The incident happened on Sunday after he was released without bail for a similar attack on a woman in Brooklyn, Fox News Digital has learned.
Brendan Dowling, 40, allegedly walked up to a 41-year-old man sitting on the J train and sliced open his face at about 8:30 a.m. March 6, as the subway car neared the Lower East Side station.
It was Dowling’s sixth arrest since he was released without bail in October after pleading guilty to attempted assault for slashing a woman in the head in Dec. 2020 in downtown Brooklyn, according to police and prosecutors.
It wasn’t immediately clear why he was sprung from jail on the Brooklyn case, but he faces a mandatory minimum of 3 ½ years in prison when he’s sentenced, court records show.
At Dowling’s arraignment Monday in Manhattan criminal court, he was ordered held on $50,000 cash over $150,000 bond on charges of first-degree attempted assault and second-degree assault.
Manhattan prosecutors said they were probing whether the slashing was motivated by anti-Asian bias.
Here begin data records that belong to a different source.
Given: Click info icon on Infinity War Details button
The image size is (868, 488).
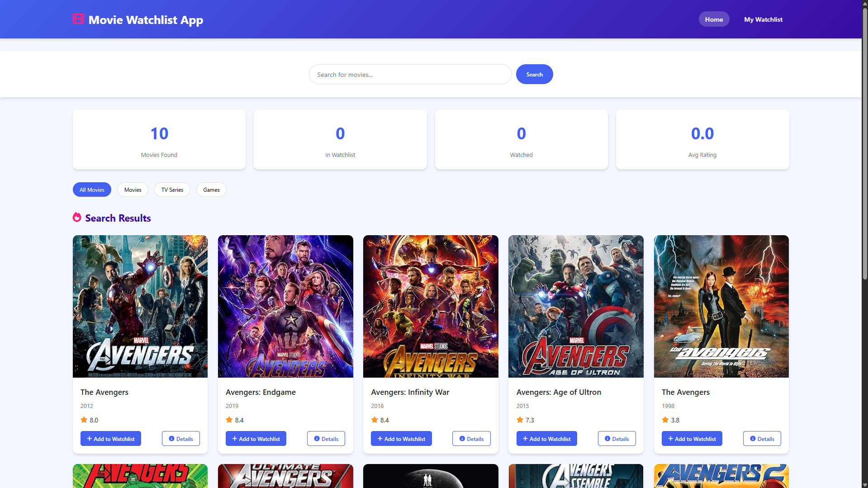Looking at the screenshot, I should [x=462, y=439].

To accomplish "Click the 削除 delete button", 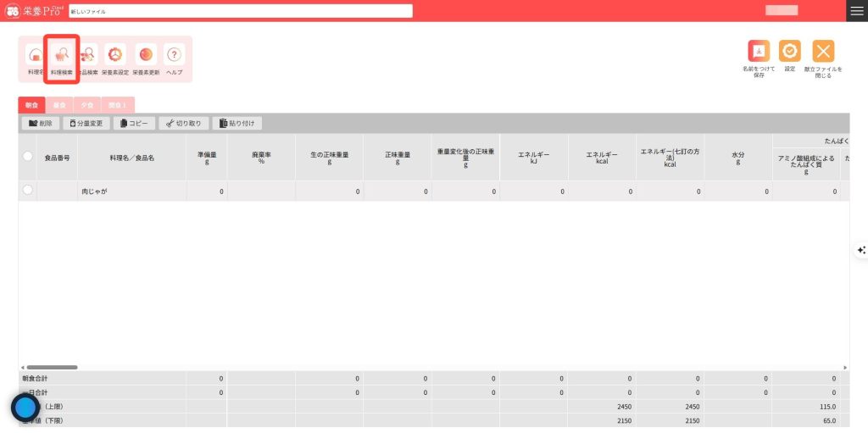I will click(x=40, y=123).
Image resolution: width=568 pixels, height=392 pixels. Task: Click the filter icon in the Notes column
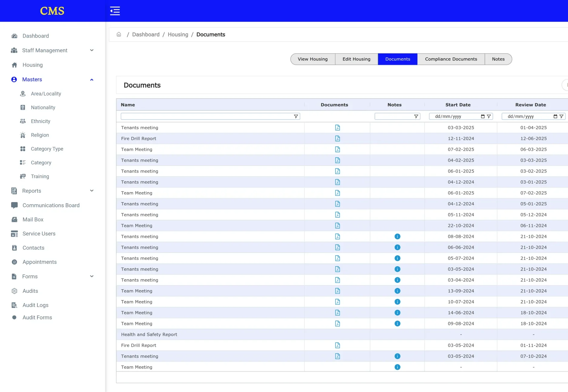(x=416, y=116)
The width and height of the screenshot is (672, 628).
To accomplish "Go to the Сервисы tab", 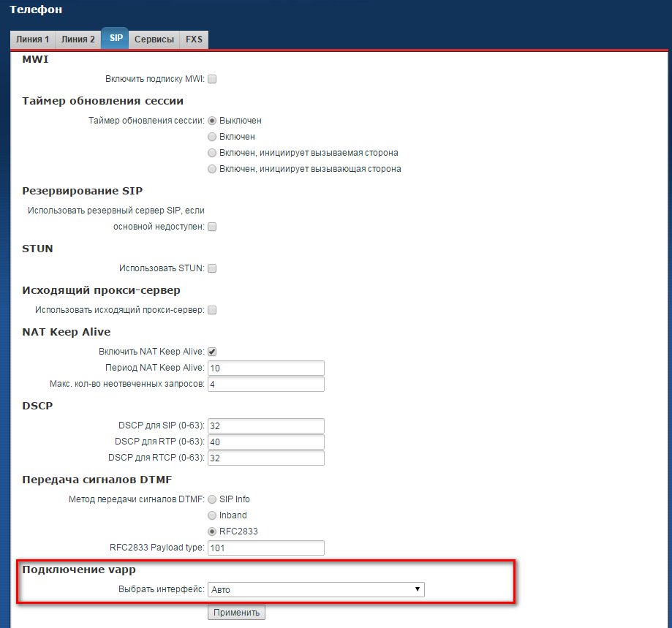I will 154,39.
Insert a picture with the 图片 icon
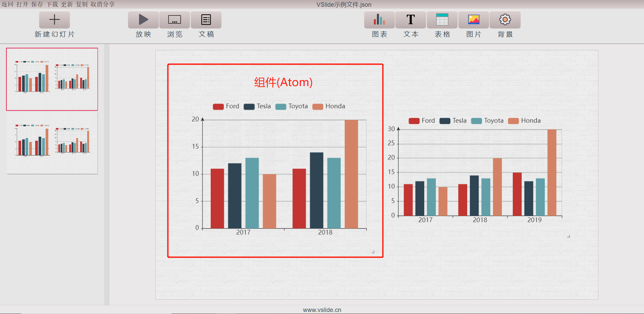644x314 pixels. coord(474,20)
It was the latest in a string of vicious assaults on straphangers.
Transit crimes surged 184% from Feb. 28 to March 6 compared to the same period in 2021, according to newly released data from New York Police Department. In the prior week, subway crime had surged 205% compared to the same period in 2021.
Fox News Digital was the first to report that anti-Asian hate crime complaints had skyrocketed by a staggering 343% from 2020 to 2021.
Another man, Denzel Hodge, was nabbed March 4 in Brooklyn and held without bail for allegedly stabbing two subway riders in separate incidents and assaulting a third person.
He is accused of plunging a knife into the back of a 77-year-old woman at about 8:10 a.m. March 1 in Cypress Hills Brooklyn in an unprovoked attack. Last month, he allegedly punched a 20-year-old woman in the head then stabbed her repeatedly in the stomach at a different Brooklyn subway station.
Last weekend at least seven straphangers were assaulted, including a man who narrowly escaped an assailant swinging an ax, according to the New York Post.
The spike in subway violence comes after Mayor Eric Adams launched a program on Feb. 21 to remove the mentally ill and homeless from the transit system and connect them with services.
During a press conference announcing the Subway Safety Plan, he acknowledged that many New Yorkers no longer feel safe on the subway.
“We are going to ensure that fear is not New York’s reality,” Adams said.
Attorneys for Dowling and Hodge didn’t immediately return requests for comment.